Wir aber nehmen Ihre Kritik ernst, und wir nehmen sie auf. Deswegen werden wir gegen diesen Gesetzentwurf stimmen. Dabei hat die Linke ja auch konkrete Vorschläge gemacht, wie es anders hätte gehen können. Wir wollten, ähnlich wie bei den Beamten, jegliche Form von Vorteilsnahme und ‑gewährung unter Strafe stellen. Damit wäre ein viel größerer Teil von Korruption abgedeckt.

Des Weiteren bleibt noch eine ganze Liste von Aufgaben ungelöst.
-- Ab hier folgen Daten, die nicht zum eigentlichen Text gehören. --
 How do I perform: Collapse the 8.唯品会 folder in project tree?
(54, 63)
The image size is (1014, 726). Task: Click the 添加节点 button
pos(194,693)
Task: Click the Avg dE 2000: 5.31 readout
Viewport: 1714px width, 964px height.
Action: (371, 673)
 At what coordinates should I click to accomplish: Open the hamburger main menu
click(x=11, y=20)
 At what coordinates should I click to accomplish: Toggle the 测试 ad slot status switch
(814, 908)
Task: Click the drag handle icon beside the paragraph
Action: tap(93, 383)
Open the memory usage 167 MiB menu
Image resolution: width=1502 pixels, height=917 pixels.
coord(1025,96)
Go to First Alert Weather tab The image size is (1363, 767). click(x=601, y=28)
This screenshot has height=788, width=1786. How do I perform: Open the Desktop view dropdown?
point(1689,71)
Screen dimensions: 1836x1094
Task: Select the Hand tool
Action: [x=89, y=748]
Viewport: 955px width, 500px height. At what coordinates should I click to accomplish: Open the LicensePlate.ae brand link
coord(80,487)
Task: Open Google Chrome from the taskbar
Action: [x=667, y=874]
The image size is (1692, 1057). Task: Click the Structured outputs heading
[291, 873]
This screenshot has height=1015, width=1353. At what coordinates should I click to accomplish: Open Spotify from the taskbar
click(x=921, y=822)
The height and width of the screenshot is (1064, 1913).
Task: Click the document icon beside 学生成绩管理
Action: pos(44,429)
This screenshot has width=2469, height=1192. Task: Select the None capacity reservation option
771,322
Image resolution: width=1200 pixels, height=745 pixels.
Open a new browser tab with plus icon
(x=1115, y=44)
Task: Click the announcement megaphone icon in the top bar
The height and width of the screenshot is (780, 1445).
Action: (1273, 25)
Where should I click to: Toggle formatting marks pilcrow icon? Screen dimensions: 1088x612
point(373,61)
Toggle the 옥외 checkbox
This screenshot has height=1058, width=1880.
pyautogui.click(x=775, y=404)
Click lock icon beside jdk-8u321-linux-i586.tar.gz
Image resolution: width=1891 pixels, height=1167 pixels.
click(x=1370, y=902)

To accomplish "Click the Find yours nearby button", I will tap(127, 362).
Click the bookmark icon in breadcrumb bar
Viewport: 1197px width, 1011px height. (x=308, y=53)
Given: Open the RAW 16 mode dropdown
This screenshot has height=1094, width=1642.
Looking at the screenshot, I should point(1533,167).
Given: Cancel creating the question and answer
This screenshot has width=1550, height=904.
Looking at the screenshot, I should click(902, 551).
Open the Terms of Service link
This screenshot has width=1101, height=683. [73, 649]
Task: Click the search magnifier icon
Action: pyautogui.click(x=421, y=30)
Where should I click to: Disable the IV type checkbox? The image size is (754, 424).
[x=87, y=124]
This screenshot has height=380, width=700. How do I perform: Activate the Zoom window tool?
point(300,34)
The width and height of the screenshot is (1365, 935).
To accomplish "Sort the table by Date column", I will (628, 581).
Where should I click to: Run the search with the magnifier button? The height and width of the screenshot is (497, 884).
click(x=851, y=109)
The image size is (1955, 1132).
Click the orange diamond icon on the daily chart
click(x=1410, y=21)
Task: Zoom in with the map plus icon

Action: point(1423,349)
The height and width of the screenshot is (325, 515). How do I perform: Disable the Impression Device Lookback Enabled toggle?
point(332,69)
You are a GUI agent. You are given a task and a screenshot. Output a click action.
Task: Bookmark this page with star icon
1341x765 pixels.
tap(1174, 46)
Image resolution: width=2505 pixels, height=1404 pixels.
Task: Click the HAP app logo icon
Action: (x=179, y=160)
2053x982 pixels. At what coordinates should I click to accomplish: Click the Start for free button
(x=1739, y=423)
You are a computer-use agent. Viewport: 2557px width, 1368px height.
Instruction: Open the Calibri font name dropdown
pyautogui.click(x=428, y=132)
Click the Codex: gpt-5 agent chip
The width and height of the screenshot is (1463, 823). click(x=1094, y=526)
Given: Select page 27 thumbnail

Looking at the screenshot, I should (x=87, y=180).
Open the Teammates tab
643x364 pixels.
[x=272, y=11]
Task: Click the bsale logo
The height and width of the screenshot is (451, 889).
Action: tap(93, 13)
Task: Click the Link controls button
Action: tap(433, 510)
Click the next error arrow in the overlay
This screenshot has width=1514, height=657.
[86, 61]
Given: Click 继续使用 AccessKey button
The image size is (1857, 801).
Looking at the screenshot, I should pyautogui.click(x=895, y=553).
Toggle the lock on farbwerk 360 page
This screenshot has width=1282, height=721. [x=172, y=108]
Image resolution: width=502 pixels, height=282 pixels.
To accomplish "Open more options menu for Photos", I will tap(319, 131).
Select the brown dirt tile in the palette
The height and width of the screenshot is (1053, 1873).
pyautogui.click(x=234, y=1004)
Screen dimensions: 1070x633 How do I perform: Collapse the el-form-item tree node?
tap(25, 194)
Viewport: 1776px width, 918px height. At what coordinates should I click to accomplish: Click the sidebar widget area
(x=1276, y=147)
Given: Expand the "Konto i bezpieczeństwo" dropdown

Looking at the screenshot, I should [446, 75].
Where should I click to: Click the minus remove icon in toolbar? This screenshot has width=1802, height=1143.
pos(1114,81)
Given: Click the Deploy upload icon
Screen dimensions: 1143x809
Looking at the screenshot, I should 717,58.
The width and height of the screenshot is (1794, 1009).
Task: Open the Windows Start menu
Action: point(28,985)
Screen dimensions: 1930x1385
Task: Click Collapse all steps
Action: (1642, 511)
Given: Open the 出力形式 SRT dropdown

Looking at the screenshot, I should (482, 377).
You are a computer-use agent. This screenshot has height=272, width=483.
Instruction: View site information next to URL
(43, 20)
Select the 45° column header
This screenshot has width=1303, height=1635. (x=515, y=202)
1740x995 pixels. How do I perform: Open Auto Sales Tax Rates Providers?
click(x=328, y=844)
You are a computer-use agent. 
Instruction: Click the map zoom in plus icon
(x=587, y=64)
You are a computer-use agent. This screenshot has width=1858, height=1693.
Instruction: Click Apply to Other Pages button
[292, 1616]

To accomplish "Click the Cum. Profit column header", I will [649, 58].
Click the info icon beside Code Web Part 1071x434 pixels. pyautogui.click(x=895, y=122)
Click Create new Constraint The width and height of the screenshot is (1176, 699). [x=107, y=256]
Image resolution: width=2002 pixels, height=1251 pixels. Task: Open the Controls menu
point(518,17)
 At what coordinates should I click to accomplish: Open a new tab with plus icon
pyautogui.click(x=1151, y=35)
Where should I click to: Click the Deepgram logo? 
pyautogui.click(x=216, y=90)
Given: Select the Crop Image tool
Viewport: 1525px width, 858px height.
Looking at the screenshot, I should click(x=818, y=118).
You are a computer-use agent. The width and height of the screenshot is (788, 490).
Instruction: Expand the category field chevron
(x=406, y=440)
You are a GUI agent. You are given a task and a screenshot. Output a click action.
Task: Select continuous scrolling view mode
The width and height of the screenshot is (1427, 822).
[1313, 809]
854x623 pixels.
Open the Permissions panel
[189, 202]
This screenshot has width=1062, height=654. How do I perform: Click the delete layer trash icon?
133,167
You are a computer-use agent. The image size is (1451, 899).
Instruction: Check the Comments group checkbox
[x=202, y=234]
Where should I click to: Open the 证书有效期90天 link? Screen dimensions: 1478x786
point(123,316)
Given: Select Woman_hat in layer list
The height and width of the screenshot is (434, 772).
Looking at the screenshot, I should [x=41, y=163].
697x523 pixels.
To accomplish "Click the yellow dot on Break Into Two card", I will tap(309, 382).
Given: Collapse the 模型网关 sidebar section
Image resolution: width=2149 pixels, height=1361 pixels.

Erstens. Weil sich Korruption meistens im Geheimen abspielt, sind die Staatsanwälte darauf angewiesen, dass Insider ihnen Informationen und Hinweise auf mögliche Straftaten geben. Darum werden wir weiter für einen umfassenden Schutz für Hinweisgeber streiten und diese Forderung hier auf die Tagesordnung setzen.

(Beifall bei der LINKEN)

Zweitens. Auch die Grünen haben in ihrem Entschließungsantrag sinnvolle Punkte aufgezeigt, zum Beispiel die Veröffentlichungspflicht von allen Zahlungen an die Ärztinnen und Ärzte durch die Industrie. In den USA geht das; das kann auch bei uns gehen. Das unterstützen wir.

Drittens. Auch die sogenannten Anwendungsbeobachtungen müssen wir auf die Tagesordnung setzen. Hierbei bezahlen Pharmafirmen Ärzte für angebliche Medikamentenstudien, die sehr oft keinen wissenschaftlichen Nutzen haben. Diese Zahlungen sind also Provisionen für die Verschreibung bestimmter Mittel: zulasten der Patienten und auf Kosten der Versicherten. Hier fließen jährlich bis zu 100 Millionen Euro von der Industrie in die Ärzteschaft. Erschreckend, dass die Bundesregierung in zwei Jahren Dialog mit der Pharmaindustrie dieses Thema noch nicht einmal auf die Tagesordnung gesetzt hat, nichts dazu sagt und in ihrer Antwort auf unsere Kleine Anfrage keinerlei Handlungsbedarf signalisiert.

Liebe Kolleginnen und Kollegen, hier werden wir Sie weiter treiben. Versprochen.